===== Input material

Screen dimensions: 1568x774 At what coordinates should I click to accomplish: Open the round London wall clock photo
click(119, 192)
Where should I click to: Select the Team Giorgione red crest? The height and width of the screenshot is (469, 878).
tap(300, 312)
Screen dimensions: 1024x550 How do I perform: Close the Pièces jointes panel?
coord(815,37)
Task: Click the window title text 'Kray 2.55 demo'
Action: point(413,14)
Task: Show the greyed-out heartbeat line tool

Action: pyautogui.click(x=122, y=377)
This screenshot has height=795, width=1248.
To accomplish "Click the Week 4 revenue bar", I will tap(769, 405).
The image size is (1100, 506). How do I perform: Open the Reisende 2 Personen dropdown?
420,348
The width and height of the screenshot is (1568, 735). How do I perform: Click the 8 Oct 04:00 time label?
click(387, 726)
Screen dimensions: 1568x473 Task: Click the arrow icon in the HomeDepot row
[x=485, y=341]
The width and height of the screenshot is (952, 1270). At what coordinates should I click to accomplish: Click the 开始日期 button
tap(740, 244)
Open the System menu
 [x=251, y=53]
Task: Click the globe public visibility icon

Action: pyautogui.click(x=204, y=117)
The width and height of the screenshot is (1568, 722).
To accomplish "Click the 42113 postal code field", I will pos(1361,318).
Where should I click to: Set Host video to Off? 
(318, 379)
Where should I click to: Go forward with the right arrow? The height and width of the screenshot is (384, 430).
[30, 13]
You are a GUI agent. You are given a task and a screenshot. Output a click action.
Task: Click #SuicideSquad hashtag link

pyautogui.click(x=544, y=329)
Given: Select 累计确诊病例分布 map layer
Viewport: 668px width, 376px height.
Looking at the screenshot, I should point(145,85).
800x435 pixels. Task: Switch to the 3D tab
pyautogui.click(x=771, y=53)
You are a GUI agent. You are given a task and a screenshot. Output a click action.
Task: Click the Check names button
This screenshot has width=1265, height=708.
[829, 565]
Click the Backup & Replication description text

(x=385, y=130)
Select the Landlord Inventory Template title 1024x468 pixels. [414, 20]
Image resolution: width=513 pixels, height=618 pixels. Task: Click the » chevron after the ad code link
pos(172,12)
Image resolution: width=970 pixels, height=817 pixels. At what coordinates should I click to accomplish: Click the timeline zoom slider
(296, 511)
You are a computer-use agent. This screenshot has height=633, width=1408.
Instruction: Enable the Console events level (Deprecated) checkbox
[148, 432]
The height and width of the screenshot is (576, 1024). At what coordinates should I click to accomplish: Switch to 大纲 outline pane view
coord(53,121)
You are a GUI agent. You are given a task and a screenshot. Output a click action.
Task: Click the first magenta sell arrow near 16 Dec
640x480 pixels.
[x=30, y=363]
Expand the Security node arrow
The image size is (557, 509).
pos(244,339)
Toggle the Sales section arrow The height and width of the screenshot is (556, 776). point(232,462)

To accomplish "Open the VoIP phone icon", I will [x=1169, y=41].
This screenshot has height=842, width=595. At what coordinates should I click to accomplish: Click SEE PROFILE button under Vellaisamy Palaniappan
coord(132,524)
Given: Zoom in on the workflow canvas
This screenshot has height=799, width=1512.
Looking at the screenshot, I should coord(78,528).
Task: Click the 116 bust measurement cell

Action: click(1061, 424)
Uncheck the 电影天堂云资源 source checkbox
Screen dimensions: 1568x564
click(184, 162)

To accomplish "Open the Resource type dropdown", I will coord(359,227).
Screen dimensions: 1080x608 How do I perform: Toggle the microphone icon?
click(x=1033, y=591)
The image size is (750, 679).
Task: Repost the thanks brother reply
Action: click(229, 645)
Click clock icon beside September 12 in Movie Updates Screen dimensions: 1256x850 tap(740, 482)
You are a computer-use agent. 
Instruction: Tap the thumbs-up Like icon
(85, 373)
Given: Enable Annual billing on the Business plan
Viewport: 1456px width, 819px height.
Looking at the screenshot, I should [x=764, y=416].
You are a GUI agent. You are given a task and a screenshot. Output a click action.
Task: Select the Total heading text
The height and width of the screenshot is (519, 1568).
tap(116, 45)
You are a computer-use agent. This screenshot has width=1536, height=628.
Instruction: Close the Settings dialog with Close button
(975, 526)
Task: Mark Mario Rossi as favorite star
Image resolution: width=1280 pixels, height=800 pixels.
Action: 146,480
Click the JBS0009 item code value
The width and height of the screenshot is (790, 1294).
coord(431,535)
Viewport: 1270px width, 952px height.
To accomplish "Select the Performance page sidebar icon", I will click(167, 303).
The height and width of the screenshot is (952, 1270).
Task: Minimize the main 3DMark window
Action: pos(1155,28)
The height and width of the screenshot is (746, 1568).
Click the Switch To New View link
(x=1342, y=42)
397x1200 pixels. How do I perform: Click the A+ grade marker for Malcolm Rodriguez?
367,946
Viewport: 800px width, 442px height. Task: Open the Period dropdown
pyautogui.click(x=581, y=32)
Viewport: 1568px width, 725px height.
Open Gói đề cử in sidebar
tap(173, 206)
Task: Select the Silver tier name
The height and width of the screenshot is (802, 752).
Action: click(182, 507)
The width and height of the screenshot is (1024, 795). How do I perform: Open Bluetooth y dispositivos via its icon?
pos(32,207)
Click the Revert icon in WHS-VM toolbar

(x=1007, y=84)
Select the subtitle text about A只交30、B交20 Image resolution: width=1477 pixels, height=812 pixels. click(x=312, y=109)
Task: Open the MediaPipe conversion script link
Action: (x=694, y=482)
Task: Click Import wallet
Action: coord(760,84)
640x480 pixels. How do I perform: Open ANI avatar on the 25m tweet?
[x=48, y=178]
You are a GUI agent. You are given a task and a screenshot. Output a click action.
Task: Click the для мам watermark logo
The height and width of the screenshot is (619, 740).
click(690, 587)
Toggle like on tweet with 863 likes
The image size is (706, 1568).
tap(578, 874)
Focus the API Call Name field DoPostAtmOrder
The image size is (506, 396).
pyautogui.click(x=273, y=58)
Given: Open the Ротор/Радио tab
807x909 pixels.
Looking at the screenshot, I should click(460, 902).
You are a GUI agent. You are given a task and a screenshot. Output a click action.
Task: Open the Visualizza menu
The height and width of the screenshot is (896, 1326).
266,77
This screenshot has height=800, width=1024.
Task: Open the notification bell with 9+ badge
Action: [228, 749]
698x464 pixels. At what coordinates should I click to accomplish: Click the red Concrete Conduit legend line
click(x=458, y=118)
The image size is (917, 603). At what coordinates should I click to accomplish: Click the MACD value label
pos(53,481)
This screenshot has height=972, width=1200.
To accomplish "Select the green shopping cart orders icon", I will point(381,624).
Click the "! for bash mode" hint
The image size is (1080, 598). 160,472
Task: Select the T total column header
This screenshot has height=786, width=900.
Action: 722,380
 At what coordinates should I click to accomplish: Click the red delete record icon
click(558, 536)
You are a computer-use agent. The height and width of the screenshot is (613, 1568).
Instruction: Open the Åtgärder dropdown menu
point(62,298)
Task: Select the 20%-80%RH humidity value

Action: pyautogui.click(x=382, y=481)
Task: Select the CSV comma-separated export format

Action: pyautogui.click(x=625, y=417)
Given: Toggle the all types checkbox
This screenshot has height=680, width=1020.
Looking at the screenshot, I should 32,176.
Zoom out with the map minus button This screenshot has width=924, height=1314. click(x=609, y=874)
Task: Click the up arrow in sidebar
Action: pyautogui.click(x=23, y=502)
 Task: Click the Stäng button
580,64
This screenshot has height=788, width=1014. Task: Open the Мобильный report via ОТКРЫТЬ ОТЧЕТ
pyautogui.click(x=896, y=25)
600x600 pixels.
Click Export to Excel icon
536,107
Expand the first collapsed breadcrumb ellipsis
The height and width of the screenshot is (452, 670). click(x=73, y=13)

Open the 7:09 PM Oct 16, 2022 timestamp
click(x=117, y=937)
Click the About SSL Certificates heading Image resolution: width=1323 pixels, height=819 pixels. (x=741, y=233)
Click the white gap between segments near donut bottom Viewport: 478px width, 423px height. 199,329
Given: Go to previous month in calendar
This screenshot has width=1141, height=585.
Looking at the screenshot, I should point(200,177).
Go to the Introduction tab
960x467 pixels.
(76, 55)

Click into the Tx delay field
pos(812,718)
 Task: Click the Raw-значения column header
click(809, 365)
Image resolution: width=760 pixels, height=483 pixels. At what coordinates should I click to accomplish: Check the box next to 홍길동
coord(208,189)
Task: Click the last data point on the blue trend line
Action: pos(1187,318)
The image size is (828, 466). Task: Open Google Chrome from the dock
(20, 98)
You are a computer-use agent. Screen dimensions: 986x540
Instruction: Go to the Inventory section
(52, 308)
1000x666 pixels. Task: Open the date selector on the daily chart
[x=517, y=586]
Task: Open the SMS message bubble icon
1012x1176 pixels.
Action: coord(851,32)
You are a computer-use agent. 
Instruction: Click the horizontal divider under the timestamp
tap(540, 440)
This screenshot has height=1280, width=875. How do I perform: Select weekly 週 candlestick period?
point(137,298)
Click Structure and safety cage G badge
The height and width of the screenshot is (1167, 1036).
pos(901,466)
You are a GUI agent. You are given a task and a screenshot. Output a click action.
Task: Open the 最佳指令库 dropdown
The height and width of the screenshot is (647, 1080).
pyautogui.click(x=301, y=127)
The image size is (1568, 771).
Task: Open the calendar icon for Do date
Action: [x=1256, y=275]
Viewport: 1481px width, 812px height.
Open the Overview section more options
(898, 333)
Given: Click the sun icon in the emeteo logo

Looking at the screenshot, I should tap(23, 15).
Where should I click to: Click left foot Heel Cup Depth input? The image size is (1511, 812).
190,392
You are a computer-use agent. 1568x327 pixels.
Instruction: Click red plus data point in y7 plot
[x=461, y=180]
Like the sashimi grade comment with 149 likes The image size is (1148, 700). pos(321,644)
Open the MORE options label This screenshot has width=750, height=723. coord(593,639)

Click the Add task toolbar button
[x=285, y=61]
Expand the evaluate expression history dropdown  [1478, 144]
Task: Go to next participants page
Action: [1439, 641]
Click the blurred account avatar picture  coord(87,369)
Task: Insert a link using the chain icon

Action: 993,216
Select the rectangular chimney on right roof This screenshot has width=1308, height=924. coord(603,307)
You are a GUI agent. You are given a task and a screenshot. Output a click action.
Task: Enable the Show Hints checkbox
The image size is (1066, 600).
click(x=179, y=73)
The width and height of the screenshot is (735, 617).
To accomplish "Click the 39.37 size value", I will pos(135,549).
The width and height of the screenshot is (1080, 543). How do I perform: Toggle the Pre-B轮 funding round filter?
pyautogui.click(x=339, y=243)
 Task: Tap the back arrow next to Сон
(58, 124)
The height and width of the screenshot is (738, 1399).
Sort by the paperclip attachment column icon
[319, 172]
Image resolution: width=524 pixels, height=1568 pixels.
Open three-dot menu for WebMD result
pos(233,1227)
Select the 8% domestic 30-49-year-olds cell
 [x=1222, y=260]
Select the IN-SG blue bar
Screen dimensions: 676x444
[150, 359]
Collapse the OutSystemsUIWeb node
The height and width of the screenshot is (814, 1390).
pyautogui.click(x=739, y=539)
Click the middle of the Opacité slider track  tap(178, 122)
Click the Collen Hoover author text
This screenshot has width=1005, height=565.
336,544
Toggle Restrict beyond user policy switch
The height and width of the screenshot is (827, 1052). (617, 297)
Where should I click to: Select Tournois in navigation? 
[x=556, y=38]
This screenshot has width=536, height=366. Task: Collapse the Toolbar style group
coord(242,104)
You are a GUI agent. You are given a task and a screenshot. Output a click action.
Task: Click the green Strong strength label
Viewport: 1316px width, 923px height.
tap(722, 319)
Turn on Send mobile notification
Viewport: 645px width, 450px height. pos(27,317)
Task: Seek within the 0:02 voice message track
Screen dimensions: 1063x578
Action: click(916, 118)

==========

* Problem description: Copy every line above in which the string "computer" shows up.

* Result:
You are a computer-use agent. This screenshot has height=633, width=1408.
You are a computer-use agent. 
You are a computer-use agent. This screenshot has width=1536, height=628.
You are a computer-use agent. The height and width of the screenshot is (613, 1568).
You are a computer-use agent. Screen dimensions: 986x540
You are a computer-use agent. 
You are a computer-use agent. 1568x327 pixels.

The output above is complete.